Exercise data:
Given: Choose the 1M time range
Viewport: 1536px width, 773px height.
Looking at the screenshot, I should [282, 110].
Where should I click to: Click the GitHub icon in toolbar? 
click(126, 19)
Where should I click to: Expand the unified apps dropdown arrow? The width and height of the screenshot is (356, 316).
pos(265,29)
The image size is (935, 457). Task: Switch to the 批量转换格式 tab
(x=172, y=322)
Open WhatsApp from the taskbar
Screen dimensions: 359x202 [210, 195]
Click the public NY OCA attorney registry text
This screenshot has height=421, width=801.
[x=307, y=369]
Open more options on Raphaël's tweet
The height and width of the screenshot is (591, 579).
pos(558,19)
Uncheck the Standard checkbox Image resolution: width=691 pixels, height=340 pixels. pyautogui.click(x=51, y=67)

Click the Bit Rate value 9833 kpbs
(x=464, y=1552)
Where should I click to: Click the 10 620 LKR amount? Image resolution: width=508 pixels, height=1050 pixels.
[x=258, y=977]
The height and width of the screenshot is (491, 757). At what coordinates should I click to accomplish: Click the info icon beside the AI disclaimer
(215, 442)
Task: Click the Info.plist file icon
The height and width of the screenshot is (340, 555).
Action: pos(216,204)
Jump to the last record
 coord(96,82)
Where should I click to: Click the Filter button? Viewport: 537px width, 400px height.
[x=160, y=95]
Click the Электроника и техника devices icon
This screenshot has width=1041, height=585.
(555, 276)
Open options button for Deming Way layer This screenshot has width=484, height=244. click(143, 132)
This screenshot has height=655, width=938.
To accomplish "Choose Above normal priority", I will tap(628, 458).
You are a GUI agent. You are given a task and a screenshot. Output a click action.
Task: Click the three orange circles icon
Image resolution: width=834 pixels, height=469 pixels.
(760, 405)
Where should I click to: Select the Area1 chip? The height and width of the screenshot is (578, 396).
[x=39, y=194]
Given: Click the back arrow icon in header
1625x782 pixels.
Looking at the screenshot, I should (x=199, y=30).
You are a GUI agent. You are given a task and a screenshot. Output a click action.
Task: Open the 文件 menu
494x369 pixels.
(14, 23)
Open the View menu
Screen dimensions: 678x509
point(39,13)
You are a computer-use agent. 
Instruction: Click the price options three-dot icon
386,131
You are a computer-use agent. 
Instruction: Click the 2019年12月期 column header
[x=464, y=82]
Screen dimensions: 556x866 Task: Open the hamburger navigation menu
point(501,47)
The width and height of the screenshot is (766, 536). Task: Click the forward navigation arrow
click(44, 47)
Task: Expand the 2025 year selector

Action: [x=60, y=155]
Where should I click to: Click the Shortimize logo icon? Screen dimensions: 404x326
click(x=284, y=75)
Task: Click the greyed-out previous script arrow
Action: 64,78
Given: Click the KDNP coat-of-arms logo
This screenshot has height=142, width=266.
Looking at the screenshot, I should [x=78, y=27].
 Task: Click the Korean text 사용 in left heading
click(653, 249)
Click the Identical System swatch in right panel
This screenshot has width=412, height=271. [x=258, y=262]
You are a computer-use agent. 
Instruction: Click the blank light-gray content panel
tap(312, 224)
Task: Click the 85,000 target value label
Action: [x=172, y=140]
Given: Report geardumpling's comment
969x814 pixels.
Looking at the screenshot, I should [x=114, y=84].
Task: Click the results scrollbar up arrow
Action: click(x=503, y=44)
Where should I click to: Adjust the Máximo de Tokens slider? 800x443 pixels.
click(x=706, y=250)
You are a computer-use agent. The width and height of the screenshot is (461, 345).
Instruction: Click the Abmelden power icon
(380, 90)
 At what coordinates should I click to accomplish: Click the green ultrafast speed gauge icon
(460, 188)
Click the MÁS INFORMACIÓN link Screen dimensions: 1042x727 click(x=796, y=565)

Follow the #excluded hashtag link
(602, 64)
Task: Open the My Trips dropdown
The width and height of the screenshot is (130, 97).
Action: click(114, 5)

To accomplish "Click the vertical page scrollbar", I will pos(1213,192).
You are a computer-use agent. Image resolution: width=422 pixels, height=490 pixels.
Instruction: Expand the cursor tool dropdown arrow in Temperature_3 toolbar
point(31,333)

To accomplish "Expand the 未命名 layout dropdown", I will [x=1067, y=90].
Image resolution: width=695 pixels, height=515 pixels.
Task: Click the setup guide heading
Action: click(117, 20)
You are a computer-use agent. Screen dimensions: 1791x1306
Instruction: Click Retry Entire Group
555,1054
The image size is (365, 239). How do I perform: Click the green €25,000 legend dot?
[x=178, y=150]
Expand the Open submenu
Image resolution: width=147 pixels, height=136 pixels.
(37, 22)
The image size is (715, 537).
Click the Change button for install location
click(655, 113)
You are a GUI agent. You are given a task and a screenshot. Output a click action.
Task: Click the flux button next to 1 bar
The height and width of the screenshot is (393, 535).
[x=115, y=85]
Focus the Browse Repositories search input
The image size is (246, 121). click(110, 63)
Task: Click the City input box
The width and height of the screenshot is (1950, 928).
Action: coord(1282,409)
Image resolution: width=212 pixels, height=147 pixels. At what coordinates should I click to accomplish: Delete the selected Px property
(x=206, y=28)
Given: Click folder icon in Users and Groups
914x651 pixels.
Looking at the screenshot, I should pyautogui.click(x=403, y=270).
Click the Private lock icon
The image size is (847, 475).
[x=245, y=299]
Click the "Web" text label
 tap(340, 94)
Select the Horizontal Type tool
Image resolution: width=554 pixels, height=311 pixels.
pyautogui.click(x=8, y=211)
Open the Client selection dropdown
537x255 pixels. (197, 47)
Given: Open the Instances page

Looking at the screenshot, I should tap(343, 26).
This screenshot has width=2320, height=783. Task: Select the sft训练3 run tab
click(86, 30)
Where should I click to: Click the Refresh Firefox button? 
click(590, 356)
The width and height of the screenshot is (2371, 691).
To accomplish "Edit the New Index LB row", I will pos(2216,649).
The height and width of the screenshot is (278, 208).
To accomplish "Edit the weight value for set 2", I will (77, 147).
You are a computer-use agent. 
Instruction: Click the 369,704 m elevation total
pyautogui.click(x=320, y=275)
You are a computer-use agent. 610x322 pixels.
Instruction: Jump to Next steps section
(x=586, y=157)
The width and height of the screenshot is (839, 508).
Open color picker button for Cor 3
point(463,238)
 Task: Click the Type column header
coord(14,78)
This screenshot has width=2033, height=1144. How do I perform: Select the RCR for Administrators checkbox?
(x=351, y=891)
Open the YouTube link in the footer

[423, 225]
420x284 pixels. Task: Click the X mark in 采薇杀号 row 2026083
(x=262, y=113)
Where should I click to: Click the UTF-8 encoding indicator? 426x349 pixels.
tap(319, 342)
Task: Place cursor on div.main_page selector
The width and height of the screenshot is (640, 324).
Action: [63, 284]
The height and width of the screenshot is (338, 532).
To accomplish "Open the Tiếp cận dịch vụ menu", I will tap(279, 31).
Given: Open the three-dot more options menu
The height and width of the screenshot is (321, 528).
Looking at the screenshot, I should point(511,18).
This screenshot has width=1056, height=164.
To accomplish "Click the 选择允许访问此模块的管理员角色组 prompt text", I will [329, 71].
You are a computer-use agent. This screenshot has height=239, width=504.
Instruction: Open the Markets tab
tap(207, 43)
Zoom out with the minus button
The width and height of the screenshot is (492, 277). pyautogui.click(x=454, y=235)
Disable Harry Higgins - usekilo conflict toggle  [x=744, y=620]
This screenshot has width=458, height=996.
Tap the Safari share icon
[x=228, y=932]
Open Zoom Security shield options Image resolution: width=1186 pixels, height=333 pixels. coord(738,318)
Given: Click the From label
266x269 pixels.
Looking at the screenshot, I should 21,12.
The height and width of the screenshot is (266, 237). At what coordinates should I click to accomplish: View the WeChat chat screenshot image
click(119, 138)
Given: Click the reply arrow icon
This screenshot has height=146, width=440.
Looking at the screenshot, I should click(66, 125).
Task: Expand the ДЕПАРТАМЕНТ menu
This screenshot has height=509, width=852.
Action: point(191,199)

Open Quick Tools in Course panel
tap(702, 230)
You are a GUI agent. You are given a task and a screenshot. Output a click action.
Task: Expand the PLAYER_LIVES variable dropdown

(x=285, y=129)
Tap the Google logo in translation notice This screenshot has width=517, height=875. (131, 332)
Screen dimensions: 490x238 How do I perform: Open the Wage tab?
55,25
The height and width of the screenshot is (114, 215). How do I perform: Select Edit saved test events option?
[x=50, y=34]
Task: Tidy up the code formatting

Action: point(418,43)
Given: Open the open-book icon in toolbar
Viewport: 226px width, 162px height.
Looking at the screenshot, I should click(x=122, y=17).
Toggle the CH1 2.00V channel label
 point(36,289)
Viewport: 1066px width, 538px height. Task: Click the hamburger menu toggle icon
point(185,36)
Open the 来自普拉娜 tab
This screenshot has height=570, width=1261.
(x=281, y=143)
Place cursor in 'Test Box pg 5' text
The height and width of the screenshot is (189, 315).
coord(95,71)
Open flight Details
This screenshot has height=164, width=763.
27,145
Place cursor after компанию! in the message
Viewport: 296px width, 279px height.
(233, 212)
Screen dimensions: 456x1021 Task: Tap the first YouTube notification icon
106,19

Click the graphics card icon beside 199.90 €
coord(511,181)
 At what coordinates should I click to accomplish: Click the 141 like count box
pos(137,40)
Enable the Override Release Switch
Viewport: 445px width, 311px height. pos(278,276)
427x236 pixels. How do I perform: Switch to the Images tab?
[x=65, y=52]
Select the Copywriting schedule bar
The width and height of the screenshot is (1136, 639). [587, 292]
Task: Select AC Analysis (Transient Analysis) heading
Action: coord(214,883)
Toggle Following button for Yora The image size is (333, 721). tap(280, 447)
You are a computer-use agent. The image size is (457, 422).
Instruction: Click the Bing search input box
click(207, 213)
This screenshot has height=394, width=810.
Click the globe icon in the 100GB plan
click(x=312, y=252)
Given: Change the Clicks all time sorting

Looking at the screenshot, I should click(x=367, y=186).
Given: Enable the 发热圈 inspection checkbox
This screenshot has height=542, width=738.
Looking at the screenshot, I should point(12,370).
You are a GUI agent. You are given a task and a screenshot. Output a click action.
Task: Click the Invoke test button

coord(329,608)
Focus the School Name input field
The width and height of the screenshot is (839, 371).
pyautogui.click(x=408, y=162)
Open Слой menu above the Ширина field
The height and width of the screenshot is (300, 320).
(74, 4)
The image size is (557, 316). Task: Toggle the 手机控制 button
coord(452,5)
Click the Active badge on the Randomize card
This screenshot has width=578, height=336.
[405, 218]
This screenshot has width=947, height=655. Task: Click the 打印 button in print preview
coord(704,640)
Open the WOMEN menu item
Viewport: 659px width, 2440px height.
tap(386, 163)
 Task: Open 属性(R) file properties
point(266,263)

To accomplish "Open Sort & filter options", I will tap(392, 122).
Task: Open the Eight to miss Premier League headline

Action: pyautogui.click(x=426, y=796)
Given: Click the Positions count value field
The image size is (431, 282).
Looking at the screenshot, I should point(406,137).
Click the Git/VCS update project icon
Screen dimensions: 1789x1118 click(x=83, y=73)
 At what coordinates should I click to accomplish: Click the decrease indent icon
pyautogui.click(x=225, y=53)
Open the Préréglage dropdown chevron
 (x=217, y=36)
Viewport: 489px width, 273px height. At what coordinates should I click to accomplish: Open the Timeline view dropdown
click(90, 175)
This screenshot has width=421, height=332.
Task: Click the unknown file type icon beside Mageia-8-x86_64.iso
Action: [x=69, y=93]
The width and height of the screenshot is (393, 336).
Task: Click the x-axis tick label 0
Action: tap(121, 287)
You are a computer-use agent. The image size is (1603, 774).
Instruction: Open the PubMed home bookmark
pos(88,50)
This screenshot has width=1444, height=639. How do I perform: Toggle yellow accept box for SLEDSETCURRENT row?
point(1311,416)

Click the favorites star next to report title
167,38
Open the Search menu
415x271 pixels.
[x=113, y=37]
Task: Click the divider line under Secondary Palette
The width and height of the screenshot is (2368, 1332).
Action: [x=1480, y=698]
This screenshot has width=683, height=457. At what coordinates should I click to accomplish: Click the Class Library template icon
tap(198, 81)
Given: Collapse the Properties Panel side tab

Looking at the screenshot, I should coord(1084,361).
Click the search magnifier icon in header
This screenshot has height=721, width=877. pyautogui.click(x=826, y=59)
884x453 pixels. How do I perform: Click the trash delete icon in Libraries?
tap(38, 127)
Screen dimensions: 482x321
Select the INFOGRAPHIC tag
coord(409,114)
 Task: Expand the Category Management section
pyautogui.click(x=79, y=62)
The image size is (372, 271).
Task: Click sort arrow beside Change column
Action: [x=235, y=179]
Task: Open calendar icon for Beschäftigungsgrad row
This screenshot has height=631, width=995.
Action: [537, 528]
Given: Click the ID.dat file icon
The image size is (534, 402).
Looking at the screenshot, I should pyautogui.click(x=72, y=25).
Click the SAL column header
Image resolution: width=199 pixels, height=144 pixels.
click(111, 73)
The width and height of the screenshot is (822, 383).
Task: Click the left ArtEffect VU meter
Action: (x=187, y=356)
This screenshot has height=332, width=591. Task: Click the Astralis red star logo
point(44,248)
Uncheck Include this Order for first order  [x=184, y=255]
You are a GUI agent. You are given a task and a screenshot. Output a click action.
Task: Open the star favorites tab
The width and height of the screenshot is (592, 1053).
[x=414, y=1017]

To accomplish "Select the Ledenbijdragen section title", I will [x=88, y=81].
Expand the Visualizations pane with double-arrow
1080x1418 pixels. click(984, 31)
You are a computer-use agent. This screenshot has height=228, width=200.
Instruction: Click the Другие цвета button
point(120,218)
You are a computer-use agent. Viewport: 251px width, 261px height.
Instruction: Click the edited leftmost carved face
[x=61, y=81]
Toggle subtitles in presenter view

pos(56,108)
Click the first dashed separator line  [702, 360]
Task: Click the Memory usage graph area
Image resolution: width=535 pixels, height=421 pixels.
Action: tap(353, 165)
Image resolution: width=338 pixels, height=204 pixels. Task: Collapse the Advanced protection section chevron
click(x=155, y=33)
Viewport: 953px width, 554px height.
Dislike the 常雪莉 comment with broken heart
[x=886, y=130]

Your task:
Which lines in the entries above contain "Uncheck"? Pull each of them out.

Output below:
Uncheck the Standard checkbox Image resolution: width=691 pixels, height=340 pixels. pyautogui.click(x=51, y=67)
Uncheck Include this Order for first order  [x=184, y=255]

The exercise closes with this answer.